Benefits of Having a Creative Outlet
Benefits of Having a Creative Outlet
By Christine H.
Are you the type of person who likes to take time for watercolors? Perhaps you write your own songs on the guitar? Or you like to experiment with new baking recipes?
If you’re not someone who has a cherished creative outlet, why not? There are many of us who believe that we are simply not “creative” types, but that’s not true. A basic part of being human is having the ability and desire to create. That creativity can take many forms, but over and over again studies have found that people with creative outlets are happier, healthier, and feel more fulfilled. Here are some of the pivotal benefits of having a creative outlet:
Good for Your Body
This may be a surprising benefit of creative work. After all, it seems obvious that it can positively impact our mental health. But physical? It’s true. According to a study in the American Journal of Public Health, creative projects can actually relieve the stresses of chronic disease. Patients recovering from surgery and trauma were found to physically recover faster when they were given special time for art or writing. So, looking for a way to be healthy and counter disease? Pick up a paintbrush!
Helps You Communicate Effectively
You might be a top-notch chatterer. However, when it comes to the heavy topics that plague our hearts and minds, small talk just won’t do the trick. Throughout history, people have found refuge in art, discovering it as a place to discuss the “big” questions, a place to reveal our deepest selves, and find others who share our struggles. Often, we find that a simple dialogue can’t say all that a poem, a dance, or a photograph can. It’s why we use art to try to express ourselves to a lover, and it’s why top institutions utilize experiential therapy to help patients recover from mental health challenges like trauma or addiction.

### Information given
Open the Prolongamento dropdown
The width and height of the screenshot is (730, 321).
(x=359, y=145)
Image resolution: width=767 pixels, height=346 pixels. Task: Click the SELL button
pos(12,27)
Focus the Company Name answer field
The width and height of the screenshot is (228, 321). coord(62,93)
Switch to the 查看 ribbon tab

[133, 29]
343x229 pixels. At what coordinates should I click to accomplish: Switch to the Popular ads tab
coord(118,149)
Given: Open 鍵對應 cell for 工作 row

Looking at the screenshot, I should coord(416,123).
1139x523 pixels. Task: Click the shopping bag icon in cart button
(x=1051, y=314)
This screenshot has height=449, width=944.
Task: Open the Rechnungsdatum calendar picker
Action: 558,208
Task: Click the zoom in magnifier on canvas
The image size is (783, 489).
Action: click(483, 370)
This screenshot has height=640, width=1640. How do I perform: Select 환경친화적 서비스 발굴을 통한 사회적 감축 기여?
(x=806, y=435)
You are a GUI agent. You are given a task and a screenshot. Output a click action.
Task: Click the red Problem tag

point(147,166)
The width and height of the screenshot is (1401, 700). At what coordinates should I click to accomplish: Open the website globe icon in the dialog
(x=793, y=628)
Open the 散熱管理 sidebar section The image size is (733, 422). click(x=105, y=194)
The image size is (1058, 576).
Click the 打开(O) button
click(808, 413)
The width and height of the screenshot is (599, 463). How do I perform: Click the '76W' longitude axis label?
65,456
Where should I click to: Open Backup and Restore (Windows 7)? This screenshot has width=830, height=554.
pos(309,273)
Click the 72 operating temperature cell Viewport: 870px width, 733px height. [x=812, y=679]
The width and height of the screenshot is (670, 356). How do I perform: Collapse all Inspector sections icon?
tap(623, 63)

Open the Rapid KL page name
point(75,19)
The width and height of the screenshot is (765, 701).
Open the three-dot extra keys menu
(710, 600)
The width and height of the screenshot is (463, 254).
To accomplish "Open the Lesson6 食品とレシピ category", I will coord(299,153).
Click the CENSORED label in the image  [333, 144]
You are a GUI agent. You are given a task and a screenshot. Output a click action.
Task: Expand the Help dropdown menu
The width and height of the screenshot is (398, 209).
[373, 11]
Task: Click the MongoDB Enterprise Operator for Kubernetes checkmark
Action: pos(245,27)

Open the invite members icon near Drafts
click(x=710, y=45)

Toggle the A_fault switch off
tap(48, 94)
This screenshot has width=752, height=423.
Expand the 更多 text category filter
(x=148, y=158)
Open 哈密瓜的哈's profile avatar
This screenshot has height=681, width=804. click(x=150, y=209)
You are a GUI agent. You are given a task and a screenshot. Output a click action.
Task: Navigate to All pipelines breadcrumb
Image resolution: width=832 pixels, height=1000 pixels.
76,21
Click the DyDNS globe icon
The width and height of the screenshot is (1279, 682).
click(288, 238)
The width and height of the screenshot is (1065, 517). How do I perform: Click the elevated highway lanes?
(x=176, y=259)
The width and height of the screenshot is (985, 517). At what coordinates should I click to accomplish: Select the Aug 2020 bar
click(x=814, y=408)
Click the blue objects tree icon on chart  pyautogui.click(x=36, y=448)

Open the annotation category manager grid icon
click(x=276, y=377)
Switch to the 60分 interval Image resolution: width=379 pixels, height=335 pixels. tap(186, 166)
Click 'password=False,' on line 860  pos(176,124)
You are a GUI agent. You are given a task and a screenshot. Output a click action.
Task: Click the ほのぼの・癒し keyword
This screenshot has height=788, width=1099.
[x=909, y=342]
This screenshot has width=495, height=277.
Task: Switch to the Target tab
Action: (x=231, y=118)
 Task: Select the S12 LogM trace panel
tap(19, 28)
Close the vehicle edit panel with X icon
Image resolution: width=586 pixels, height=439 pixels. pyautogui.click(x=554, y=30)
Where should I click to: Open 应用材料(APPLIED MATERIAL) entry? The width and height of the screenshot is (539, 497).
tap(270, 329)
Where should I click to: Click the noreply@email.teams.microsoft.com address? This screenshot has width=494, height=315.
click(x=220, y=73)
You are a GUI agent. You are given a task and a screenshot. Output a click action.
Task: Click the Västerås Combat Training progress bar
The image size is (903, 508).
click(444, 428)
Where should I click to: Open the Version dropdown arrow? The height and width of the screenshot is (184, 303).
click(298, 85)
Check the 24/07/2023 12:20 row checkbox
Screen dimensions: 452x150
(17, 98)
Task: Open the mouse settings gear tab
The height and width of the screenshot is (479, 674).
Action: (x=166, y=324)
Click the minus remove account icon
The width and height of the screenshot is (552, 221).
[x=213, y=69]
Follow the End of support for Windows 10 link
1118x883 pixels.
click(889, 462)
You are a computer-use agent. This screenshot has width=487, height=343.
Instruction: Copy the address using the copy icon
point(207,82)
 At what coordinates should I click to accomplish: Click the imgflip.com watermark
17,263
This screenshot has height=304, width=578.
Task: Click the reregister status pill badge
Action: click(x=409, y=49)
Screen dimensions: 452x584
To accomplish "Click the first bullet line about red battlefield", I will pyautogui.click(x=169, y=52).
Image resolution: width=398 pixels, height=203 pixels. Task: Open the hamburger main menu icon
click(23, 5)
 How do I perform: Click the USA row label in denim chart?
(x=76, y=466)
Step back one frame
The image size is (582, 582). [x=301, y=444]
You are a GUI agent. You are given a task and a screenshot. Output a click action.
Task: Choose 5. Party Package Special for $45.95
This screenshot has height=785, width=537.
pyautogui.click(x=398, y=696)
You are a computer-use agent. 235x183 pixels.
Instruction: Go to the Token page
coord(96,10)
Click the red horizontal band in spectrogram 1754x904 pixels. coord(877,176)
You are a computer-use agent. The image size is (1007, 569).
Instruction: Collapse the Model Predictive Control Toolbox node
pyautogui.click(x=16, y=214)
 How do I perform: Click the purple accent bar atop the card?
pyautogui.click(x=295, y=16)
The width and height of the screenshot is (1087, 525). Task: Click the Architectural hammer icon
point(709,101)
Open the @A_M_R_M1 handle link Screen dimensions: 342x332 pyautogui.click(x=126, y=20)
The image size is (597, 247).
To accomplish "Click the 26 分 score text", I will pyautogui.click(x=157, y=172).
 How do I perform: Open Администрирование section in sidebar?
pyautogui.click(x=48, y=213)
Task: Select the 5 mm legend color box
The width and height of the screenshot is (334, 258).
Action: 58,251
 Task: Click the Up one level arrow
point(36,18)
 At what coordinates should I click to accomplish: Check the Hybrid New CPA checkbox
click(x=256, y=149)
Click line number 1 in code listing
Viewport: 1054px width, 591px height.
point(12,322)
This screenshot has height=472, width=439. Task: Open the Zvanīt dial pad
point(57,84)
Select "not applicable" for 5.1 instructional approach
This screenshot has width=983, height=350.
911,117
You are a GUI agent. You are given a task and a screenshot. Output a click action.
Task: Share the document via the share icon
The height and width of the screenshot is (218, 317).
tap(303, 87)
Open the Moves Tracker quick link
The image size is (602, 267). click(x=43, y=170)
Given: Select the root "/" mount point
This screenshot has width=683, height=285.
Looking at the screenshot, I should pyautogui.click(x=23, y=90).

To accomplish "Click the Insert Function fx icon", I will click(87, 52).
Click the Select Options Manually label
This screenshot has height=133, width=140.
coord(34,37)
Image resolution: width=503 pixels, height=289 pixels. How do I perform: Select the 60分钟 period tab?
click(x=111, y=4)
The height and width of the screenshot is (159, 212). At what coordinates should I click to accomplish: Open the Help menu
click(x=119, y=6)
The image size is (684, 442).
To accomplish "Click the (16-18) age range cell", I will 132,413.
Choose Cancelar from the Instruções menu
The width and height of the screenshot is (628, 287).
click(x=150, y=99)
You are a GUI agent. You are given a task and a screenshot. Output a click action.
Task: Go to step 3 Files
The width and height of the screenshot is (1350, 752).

### What the task requires
Write the next part of the article on the benefits of having a creative outlet, picking up after its last paragraph. The listing is unrelated to the article on creative outlets and is separate material.

### Output
There’s another way that the arts can help us to communicate better. Sharing art and communication builds communities and companionship between disparate groups who find they have a common core. Finding your creative outlet can be a great way to meet new people and find others who share your concerns and passions.
Better for Your Brain
Over and over again, studies have found that children who are engaged in learning music also perform better in subjects like math and logical thinking. This is one of many reasons that so many of us fight so passionately to keep arts programs in school. Time spent on creative pursuits helps you to build memory, make essential connections between different parts of your brain, and keep focus.
Achieve Creative Flow
This is something that could be bundled into the brain benefits of creativity, but I think that it deserves its own section. Have you ever just been completely lost in a creative project? It’s the kind of feeling where you don’t even notice time passing, and after working for a while, you come away feeling rejuvenated and excited? Many specialists call this state of mind “flow” and it’s an amazing achievement of the brain. It’s the same feeling that Buddhists monks strive for as they meditate, and it has amazing powers to enrich your life. “Flow” spurs creative problem-solving, staves off stress and depression, and helps our brains stay healthy.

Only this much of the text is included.